TEXT EXTRACT
↓↓↓

The God of The Gaps And The Science of Uncertainty: What are we so sure of?


The “God of the gaps” argument has one distinct advantage; there are a lot of gaps.  The philosophy suggests that God must exist because we cannot explain every gap in scientific understanding.  However, the term is more often referred to as a logical fallacy by the opponents to intelligent design rather than a consciously employed argument by creationists.  In fact, those that begrudgingly invoke the argument would most likely resent its label.  But still the thinking persists.

According to this theological perspective, the moments of controversy that science cannot explain are proof of a divine being.  Essentially, our lack of natural understanding is due to God intervening supernaturally.  God sparked life into existence from a soup of amino acids, God is the explanation for the “missing links” in evolution, or God broke down the laws of physics to allow for the big bang.  However; in even firmer contradiction to modern science, the argument could even state that because there are so many gaps in understanding, the whole scientific model must be flawed.

↑↑↑

DATASET ROWS
↓↓↓

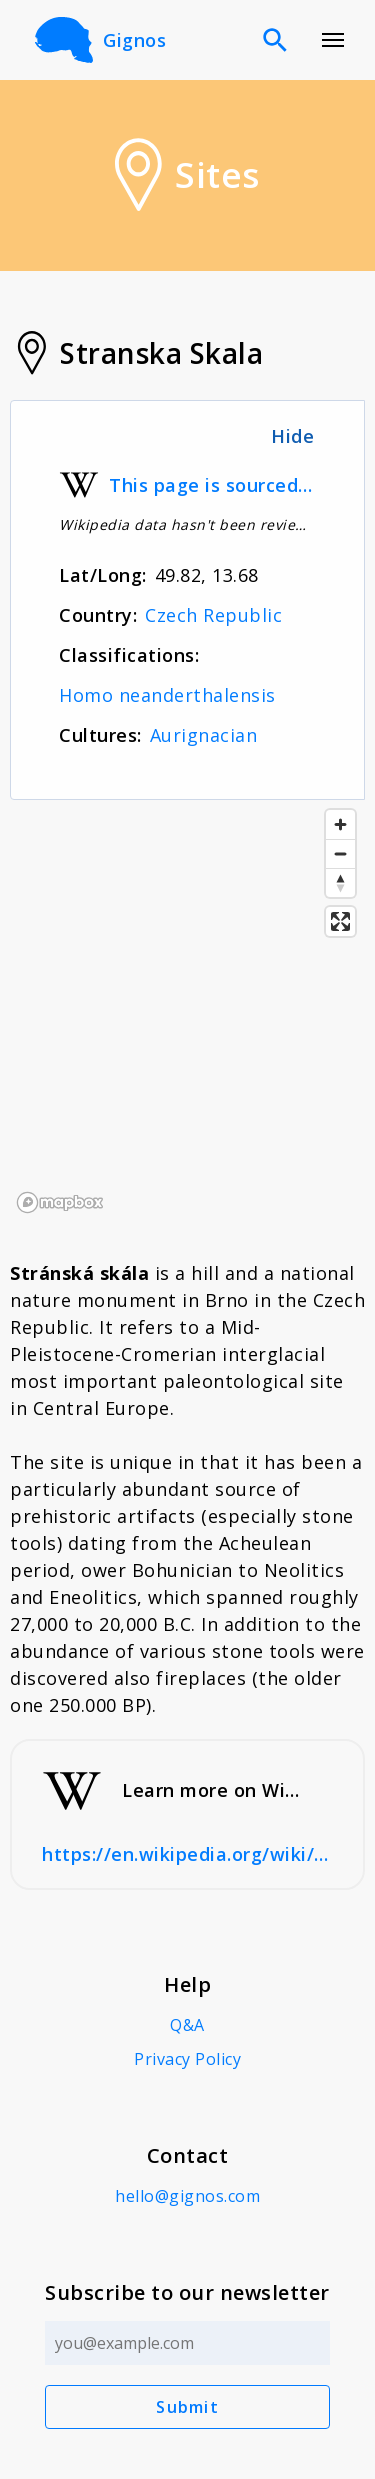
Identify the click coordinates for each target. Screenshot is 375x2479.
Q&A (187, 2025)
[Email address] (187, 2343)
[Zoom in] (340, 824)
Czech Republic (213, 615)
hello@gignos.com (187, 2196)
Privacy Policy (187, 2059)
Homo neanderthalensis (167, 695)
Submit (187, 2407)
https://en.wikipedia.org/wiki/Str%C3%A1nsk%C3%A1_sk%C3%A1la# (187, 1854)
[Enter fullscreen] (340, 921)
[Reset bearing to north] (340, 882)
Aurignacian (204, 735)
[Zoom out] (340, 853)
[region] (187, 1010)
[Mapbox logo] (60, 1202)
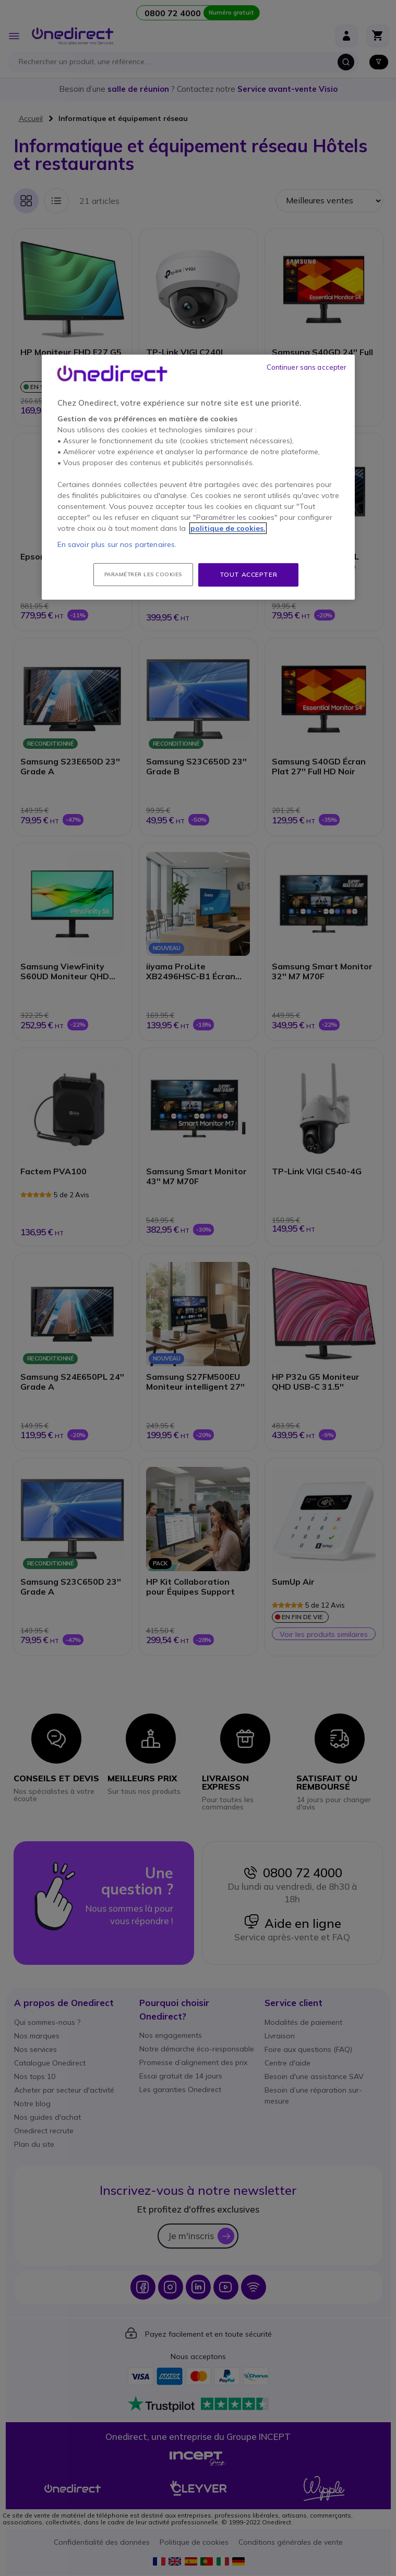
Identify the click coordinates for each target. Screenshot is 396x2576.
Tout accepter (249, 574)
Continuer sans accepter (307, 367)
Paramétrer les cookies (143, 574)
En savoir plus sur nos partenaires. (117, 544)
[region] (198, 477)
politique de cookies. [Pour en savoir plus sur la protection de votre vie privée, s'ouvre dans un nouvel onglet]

↑↑↑

WORK REQUIRED
In the passage on the "God of the gaps" argument, write out the part starting with "The God of The" and going on through "the thinking persists.", putting "believers" in place of "creationists".

RESULT
The God of The Gaps And The Science of Uncertainty: What are we so sure of?


The “God of the gaps” argument has one distinct advantage; there are a lot of gaps.  The philosophy suggests that God must exist because we cannot explain every gap in scientific understanding.  However, the term is more often referred to as a logical fallacy by the opponents to intelligent design rather than a consciously employed argument by believers.  In fact, those that begrudgingly invoke the argument would most likely resent its label.  But still the thinking persists.